In the current American presidential election campaign, Donald Trump is trying to get people to vote for him by using words like:

“Nearly 180,000 illegal immigrants with criminal records, ordered deported from our country, are tonight roaming free to threaten peaceful citizens.”

Hillary Clinton has chosen to use words such as:

“We will not build a wall. Instead, we will build an economy where everyone who wants a good paying job can get one.”

Donald Trump appears to be trying to persuade his audience using the language of fear while, conversely, Hillary Clinton chooses words of hope.

5. Play nicely

Remember when you were a child and asked your mother if you could go outside to play with your friends? If she was like mine, you probably heard something like, “Yes, but play nicely.”

Those were powerful words from our mothers and evidence that she understood the keys to a life of connection, success, and happiness. She also understood that if you were “likable” enough, you could increase your chances of persuading anyone to do anything.

Playing nicely as adults and professionals are the same today as when we were small children. It involves smiling, listening carefully, being kind, generous, and paying compliments.

6. Share a vision

As I began my long, challenging journey to climb the corporate ladder over 30 years ago, my boss told me something I didn’t realize at the time would profoundly impact me personally and professionally. He said: “The only people who need to be motivated are the people who can’t see a future and it’s your job as their leader to help them to see a future.”

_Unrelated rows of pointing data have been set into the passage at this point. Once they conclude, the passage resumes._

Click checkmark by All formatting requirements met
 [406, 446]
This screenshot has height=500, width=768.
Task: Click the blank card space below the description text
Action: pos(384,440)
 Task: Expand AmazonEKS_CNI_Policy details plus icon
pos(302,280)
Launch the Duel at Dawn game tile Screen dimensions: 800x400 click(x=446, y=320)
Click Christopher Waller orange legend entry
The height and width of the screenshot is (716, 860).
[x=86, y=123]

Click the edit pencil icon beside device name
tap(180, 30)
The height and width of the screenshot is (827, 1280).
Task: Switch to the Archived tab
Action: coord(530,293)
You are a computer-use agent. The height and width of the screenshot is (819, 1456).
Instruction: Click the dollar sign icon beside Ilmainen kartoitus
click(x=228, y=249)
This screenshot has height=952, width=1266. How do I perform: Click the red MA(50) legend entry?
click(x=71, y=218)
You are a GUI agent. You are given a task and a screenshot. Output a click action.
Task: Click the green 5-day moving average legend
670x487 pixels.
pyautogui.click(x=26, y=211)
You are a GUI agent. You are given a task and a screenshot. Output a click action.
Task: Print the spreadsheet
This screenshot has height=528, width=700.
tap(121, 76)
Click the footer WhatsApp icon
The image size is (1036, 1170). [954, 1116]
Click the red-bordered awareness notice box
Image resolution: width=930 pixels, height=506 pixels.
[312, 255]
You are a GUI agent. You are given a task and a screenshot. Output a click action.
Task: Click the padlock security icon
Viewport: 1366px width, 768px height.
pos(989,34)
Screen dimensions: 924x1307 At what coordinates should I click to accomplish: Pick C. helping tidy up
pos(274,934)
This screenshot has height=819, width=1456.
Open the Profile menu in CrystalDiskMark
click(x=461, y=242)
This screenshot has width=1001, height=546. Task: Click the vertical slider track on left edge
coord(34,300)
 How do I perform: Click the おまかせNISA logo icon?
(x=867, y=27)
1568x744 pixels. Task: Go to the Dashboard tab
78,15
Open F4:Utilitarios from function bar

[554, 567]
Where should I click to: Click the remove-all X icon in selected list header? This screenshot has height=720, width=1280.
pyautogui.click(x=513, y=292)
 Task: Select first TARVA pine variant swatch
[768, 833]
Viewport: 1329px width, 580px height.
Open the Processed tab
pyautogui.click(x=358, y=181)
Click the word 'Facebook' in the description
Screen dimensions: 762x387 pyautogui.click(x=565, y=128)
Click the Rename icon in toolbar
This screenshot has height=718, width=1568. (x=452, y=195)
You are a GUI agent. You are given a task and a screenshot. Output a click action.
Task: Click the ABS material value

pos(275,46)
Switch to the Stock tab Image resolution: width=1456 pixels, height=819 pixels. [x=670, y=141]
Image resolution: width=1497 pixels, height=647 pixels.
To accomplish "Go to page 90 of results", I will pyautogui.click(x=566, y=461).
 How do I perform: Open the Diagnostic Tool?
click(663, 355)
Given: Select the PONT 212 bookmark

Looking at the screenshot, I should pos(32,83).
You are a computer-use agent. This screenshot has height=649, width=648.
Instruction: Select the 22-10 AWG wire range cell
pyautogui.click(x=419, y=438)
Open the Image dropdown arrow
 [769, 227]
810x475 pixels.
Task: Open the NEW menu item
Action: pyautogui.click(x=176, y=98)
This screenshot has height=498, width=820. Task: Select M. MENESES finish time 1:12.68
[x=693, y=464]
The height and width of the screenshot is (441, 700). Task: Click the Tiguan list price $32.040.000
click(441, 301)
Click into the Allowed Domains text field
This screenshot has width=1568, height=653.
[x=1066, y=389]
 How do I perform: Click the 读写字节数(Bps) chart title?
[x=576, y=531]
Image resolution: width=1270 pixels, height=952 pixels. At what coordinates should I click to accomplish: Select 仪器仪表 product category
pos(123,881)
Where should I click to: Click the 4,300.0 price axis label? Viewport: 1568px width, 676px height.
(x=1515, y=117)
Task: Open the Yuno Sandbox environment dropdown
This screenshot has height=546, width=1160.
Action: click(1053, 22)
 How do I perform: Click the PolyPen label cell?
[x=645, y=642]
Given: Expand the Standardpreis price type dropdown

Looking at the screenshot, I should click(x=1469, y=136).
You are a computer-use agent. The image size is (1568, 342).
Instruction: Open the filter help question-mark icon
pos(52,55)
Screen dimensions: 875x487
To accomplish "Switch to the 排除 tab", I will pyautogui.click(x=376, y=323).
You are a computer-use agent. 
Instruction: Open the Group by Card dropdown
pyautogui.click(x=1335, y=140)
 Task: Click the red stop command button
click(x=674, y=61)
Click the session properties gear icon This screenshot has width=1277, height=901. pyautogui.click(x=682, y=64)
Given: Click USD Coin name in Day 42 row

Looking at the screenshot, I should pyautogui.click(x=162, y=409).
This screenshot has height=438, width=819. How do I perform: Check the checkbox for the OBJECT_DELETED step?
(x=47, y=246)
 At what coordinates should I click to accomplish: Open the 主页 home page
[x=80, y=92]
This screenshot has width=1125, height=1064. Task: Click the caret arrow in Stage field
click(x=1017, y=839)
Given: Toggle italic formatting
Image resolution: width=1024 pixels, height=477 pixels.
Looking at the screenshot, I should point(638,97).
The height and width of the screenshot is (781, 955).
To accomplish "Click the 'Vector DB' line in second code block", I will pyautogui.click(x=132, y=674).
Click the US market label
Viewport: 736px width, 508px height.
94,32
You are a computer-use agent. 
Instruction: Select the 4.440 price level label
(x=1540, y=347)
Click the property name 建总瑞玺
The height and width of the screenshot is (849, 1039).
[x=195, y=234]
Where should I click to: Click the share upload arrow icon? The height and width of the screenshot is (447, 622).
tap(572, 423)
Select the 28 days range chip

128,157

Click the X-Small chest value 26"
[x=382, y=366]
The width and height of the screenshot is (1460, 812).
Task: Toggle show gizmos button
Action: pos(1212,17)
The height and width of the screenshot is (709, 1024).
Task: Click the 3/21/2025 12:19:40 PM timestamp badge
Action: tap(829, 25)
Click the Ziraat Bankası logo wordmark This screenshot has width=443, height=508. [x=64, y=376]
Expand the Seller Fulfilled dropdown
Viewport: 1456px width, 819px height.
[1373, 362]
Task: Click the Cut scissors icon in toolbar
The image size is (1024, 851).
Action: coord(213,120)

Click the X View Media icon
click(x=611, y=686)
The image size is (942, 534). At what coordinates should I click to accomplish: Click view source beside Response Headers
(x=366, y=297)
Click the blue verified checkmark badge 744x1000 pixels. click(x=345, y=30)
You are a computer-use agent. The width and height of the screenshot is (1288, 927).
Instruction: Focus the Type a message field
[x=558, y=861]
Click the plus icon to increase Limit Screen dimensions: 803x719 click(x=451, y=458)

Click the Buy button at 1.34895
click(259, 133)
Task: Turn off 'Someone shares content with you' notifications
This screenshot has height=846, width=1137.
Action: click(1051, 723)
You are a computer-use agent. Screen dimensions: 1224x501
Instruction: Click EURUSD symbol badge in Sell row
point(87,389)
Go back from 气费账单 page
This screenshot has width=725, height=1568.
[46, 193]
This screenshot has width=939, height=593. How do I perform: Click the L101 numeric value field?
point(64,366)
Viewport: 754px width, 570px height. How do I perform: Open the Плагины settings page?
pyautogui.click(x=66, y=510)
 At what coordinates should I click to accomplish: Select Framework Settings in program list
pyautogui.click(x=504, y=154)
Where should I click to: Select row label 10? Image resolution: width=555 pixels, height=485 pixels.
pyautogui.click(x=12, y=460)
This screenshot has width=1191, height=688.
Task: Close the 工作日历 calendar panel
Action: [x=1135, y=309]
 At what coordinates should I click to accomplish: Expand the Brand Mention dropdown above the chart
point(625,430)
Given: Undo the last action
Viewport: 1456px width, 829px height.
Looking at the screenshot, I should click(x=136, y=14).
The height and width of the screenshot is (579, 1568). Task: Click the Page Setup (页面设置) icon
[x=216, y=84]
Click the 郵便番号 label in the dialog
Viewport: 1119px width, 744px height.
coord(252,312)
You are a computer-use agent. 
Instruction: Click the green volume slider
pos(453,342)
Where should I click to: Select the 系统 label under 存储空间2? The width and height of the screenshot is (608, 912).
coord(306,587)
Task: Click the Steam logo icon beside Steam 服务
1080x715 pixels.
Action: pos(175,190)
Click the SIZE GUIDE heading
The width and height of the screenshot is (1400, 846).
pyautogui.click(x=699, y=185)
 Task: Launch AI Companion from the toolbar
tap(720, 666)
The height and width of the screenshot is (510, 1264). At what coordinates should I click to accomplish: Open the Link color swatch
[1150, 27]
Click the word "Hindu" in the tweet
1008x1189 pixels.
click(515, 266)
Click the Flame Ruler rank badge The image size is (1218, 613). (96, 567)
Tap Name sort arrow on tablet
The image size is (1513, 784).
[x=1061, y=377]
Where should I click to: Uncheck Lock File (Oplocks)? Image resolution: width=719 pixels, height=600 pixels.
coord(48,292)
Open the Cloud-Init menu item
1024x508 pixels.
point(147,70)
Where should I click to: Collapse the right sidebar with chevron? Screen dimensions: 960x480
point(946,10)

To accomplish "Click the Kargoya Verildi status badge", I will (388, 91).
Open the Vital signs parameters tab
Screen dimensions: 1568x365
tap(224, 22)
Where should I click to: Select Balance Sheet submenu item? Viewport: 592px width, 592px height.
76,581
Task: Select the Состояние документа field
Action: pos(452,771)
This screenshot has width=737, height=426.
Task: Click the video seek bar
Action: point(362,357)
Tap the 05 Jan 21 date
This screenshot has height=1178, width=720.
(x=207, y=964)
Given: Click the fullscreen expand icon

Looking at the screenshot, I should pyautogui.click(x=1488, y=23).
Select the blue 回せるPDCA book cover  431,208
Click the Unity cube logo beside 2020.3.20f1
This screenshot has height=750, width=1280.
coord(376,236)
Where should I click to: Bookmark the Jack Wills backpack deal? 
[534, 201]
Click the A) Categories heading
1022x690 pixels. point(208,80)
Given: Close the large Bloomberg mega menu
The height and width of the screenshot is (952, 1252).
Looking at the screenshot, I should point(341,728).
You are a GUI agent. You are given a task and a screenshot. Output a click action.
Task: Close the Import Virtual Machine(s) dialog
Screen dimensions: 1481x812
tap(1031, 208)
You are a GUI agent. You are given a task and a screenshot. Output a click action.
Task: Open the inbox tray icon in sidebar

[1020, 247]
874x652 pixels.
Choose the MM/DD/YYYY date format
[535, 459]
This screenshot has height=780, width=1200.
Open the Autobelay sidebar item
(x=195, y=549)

That one simple truth has always held great wisdom and power for me, and I believe it’s at the heart of persuasion and influence.

The idea of persuading anyone to do anything must not only be based on their best interest but also offer them a glimpse of the possibilities and opportunities available. If you can help someone to see and feel a brighter future, no matter how small your idea or suggestion, you are more likely to succeed.

I believe that if you embrace these six simple strategies, you will learn to master the art of persuasion. While you consider and practice these principles, please don’t follow the advice that some suggest as the means to persuade people to do things successfully.

1. Don’t create scarcity

Unless something is genuinely likely to become soon unavailable and you don’t want someone to miss out on the benefits of the opportunity, don’t pretend it’s scarce.

2. Don’t be overbearing

Healthy persistence is one thing, but nothing is worse than someone becoming a pest by repeatedly calling on you when you have already clarified your perspective.

3. Don’t give to get

Reciprocity, similar to persistence, is a principle that can persuade people to respond positively to you and act on your idea. That said, if you give something to someone with the sole objective of receiving something in return, that isn’t good practice and something I would avoid.

4. Don’t rush them

Have you ever noticed that a magician or stage hypnotist often tries to rush a participant to choose the first answer that pops into their mind? If you have, it’s worth knowing that they do that to increase the likelihood of you saying what they have already planted in your mind. When you are trying to persuade someone to do something genuinely in their best interests, there is rarely, if ever, a need to rush them.